In the side wall portion 21, a depressed portion 23 which is depressed in a width direction w (see FIG. 3(e)) of the second rigid unit 20 is formed in an approximately half portion 21 a formed from the substantially center portion to the one end portion on the left side. The left end and the right end of the depressed portion 23 both are formed in an arc shape in front view. In addition, in the side wall portion 21, a through hole 24 which passes through in the width direction w of the second rigid unit 20 is formed in an approximately half portion 21 b formed from the substantially center portion to the other end portion on the right side. One end on the right side of the approximately half portion 21 b is formed in a semicircular shape in front view. In addition, in the side wall portion 21, a protrusion 25 is provided adjacent to the through hole 24 inwardly to the substantially center portion. As illustrated in FIG. 2(a), in the protrusion 25, an upper surface 25 a is a flat surface extending in parallel to a length direction 1 (see FIG. 3(a)) of the second rigid unit 20, and a lower surface 25 b is an inclined surface which is inclined with respect to the upper surface 25 a. An inclined degree of the lower surface 25 b with respect to the upper surface 25 a, for example, may be set to about 30°.

In the depressed portion 23, a shaft 26 is provided in the substantially center portion to protrude toward the outside. In the shaft 26, a chamfer portion 27 inclined toward the inside in the width direction w of the second rigid unit 20 is formed in the one end portion on the left side of the side wall portion 21. In addition, in the depressed portion 23, a notch portion 28 cut in a height direction h (see FIG. 3(e)) of the second rigid unit 20 is formed from the substantially center portion to the one end portion on the left side of the side wall portion 21. The notch portion 28 is formed by cutting the approximately half portion 21 a from the lower surface to the half of the height of the approximately half portion 21 a into an arc shape, and includes one end 28 a in parallel with the length direction 1 of the second rigid unit 20 and the other end 28 b in parallel with the height direction h of the second rigid unit 20.
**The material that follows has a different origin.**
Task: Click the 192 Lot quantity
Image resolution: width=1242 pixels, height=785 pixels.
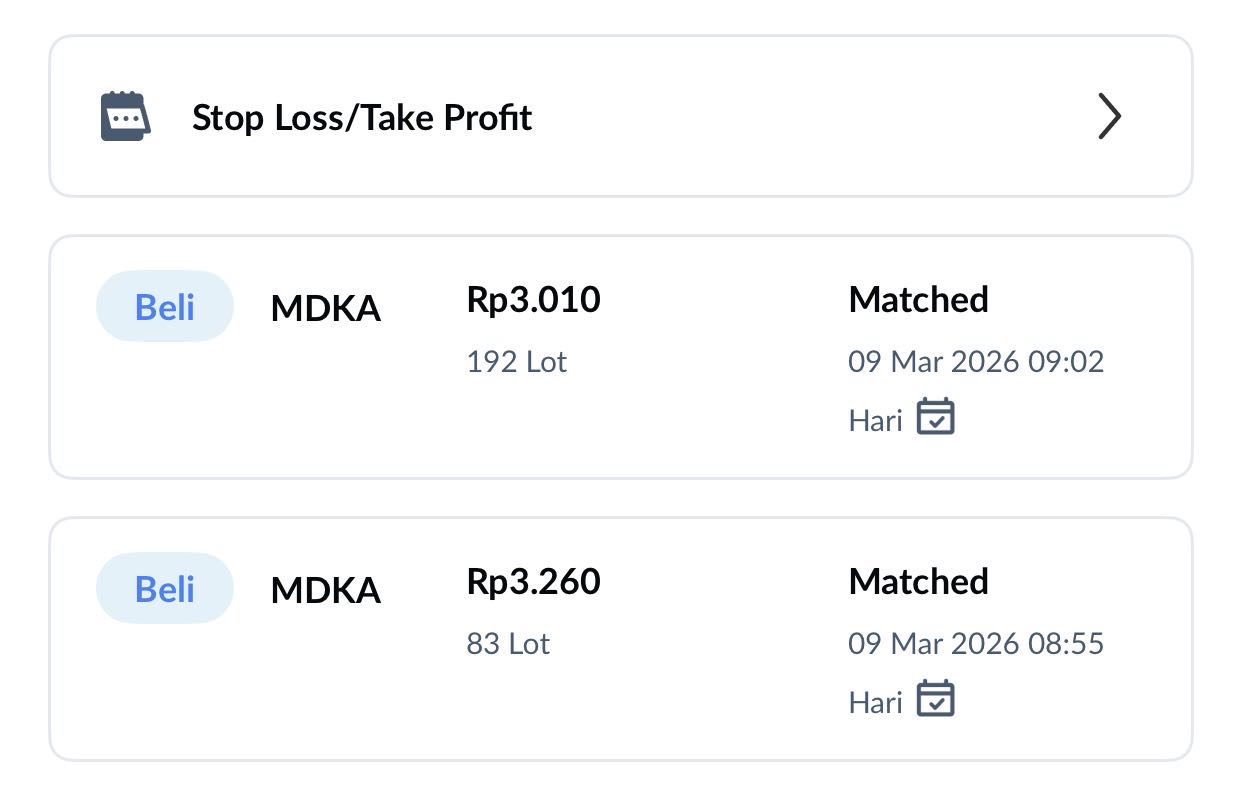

The adjacent two second rigid units 20 are connected such that the shaft 26 of one second rigid unit 20 is inserted into the through hole 24 of the other second rigid unit 20 from the inside. Since the chamfer portion 27 is formed in the shaft 26, the shaft 26 is easily inserted into the through hole 24, and thus the connection between the second rigid units 20 is easily realized. In the adjacent two second rigid units 20 thus connected, one second rigid unit 20 is freely rotated with respect to the other second rigid unit 20 within a range (about 60°) in which the upper surface 25 a of the protrusion 25 abuts on one end 28 a and the other end 28 b of the notch portion 28. Therefore, the upper slide guide frame portion 12 formed by the plurality of second rigid units 20 in which the adjacent two units are rotatably connected has the flexibility. In addition, when the upper surface 25 a of the protrusion 25 provided in the side wall portion 21 of the second rigid unit 20 abuts on one end 28 a of the notch portion 28 formed in the depressed portion 23 of the side wall portion 21, the upper slide guide frame portion 12 has the linearity.
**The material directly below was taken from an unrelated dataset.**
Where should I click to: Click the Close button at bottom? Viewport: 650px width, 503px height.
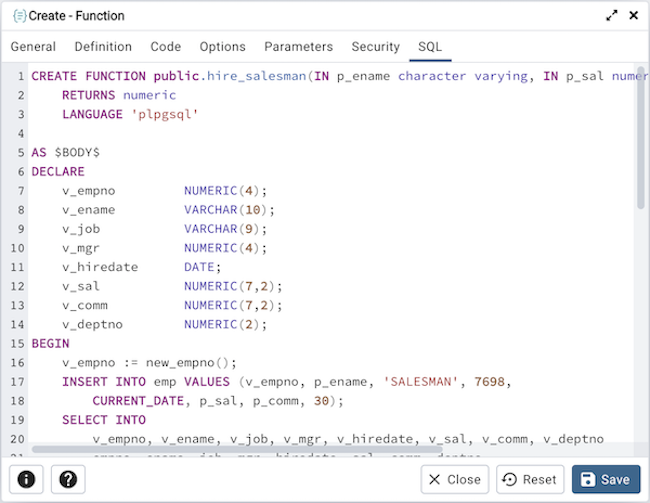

Therefore, in the upper slide guide frame portion 12 formed by the plurality of second rigid units 20 as the new rigid units, the width is reduced compared to the lower slide guide frame portion 13 formed by the first rigid units 14 as the present rigid units as illustrated in FIG. 1. In other words, the second rigid unit 20 is reduced in dimension in the height direction h. Since a rotation limit of the second rigid unit 20 is determined by the protrusion 25 and the notch portion 28, the small protrusion 18 and the long hole 19 required for the first rigid unit 14 are eliminated. With the elimination of the long hole 19, the strength of the side wall portion 21 can be secured, and furthermore there is no need to take the strength of the small protrusion 18 into consideration. The connection strength made by the shaft 26 is sufficiently high, and the connection strength of the second rigid unit 20 in the upper slide guide frame portion 12 is sufficiently secured.

The second rigid units 20 forming the upper slide guide frame portion 12 may be formed of a material having a good moldability such as resin or metal similarly to the present first rigid unit 14. In a case where the second rigid unit 20 is formed of the resin or the metal, the approximately half portion 21 b of the side wall portion 21 can be expanded to the outside due to elasticity, and furthermore can be spontaneously restored to the original state. Therefore, the connection between the second rigid units 20 becomes easier.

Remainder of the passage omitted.